Setiap kali berkunjung ke pusat-pusat perbelanjaan, seperti Mall dan lainnya, biasanya saya mampir ke mushalla (tempat shalat) yang disediakan pihak manajemen. Begitu waktu shalat masuk, saya ikut shalat berjamaah bersama makmum lainnya. Imamnya tentu siapa saja. Â
Tapi, ada fenomena menarik yang sering menjadi perhatian saya. Apa itu? Banyak orang yang dengan berani maju menjadi imam, meskipun bacaannya jauh dari fasih dan makhrajnya sangat berantakan. Tapi, dia pede jadi imam! Nah itu dia...
Jujur, kadang mungkin shalat saya jadi agak terganggu, karena bacaan sang imam yang berantakan. Dalam hati kadang saya ngomel, ngedumel: nih orang kok pede amat yak jadi imam, padahal bacaannya lebih-kurang anak TK. Astagfirullah..!
Padahal seharusnya, syarat menjadi imam itu, selain harus fasih, yang bersangkutan juga harus faqih atau memahami dengan baik hukum-hukum dalam shalat. Jadi, seharusnya kita tahu diri dan mengukur diri.
Tapi, setelah saya renungkan secara mendalam, barangkali fenomena ini sifatnya manusiawi belaka. Sebab, secara naluriah, manusia itu memang suka "dikedepankan" alias jadi imam atau pemimpin. Ibarat pepatah, imam atau pemimpin itu biasanya "ditinggikan seranting, didahulukan selangkah." Lebih terhormat. Setiap manusia, secara naluri memang senang dan suka dihormati.

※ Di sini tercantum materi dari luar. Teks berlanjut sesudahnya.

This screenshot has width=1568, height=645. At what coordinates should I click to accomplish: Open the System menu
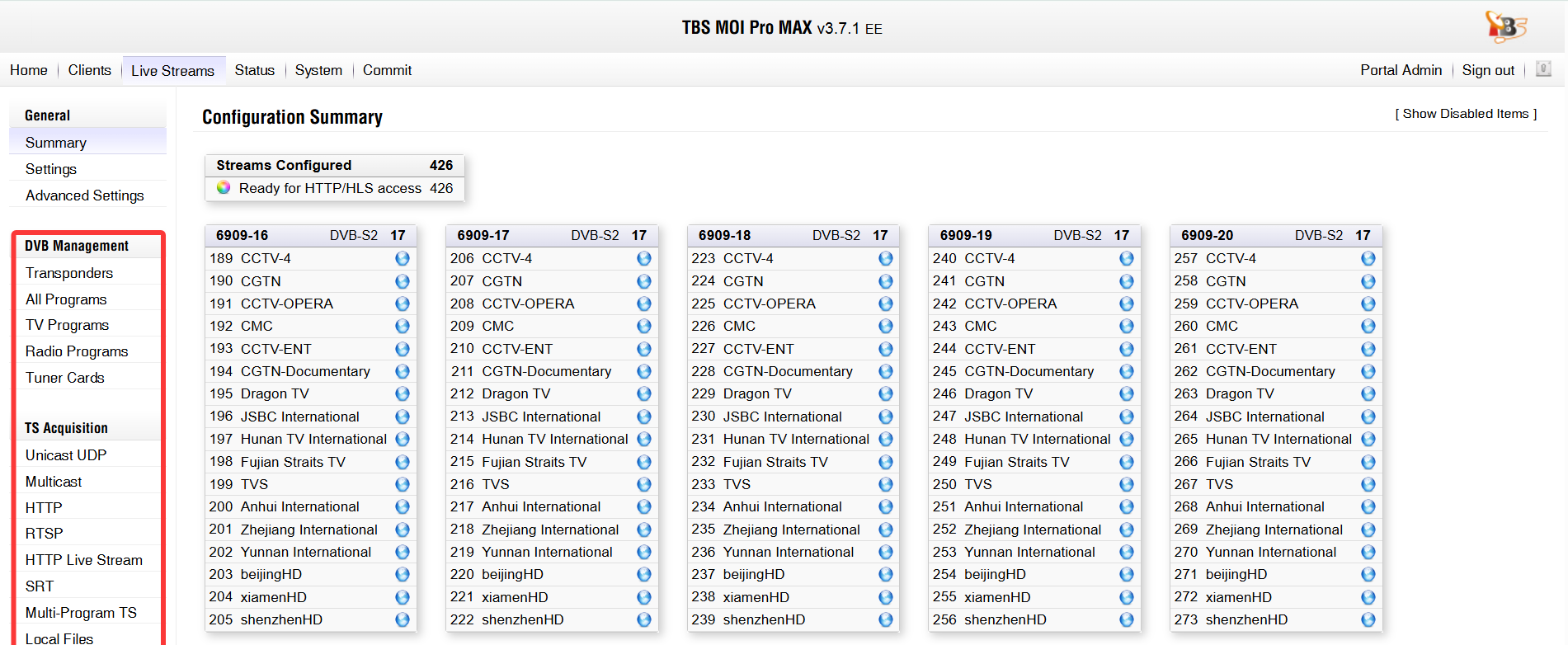(x=318, y=70)

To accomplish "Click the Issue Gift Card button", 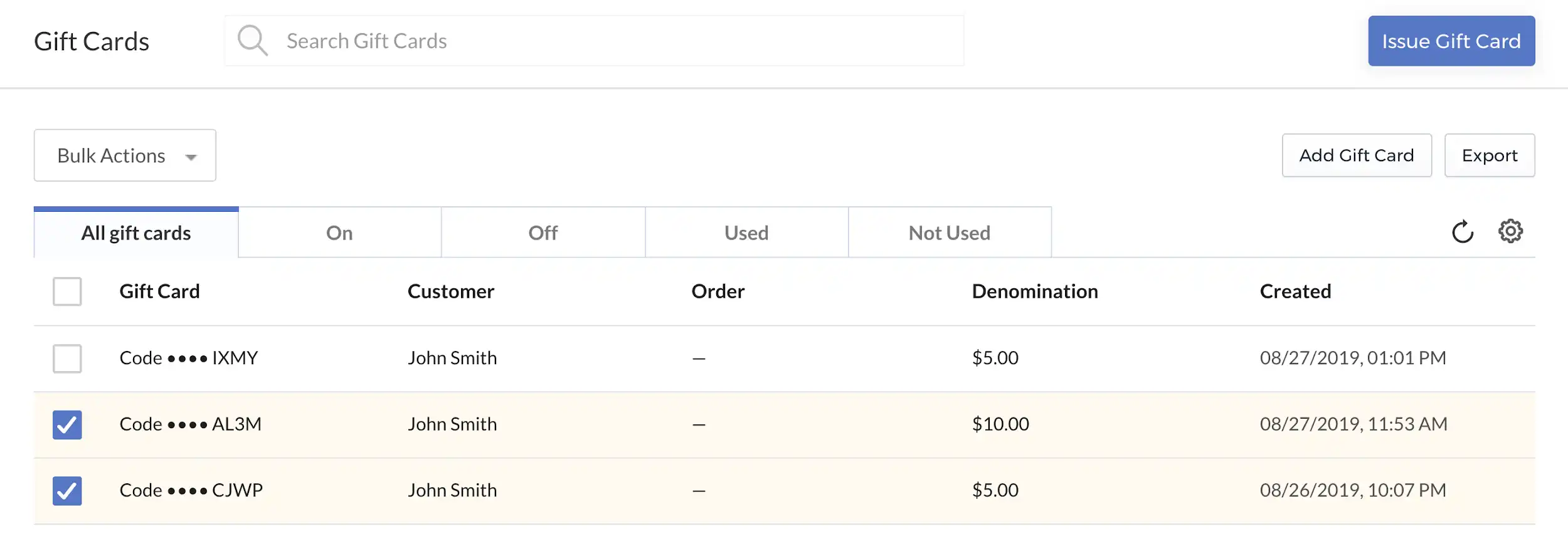I will [x=1451, y=41].
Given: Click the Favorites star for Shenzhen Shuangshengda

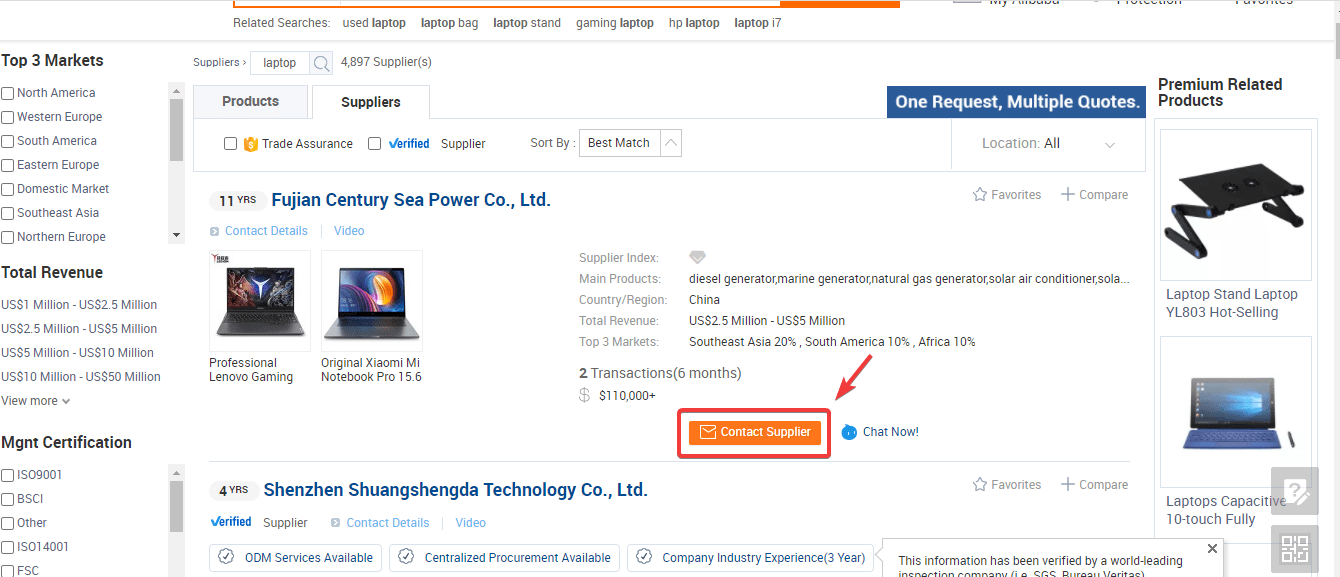Looking at the screenshot, I should pyautogui.click(x=980, y=485).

Makanya jangan heran. Untuk jadi pemimpin apapun, manusia saling berebut. Berkompetisi. Bahkan kadang saling sikut dan sikat. Lihat saja misalnya, bagaimana kompetitifnya pemilihan Presiden, Gubernur, Bupati bahkan pemilihan setingkat Ketua RT.
Dan, silahkan juga diperhatikan, betapa banyak orang yang sebenarnya tidak punya kemampuan, tapi sangat pede mencalonkan diri. Pasang baliho dimana-mana. Minta rakyat memilih dirinya. Alamaaaakkkk...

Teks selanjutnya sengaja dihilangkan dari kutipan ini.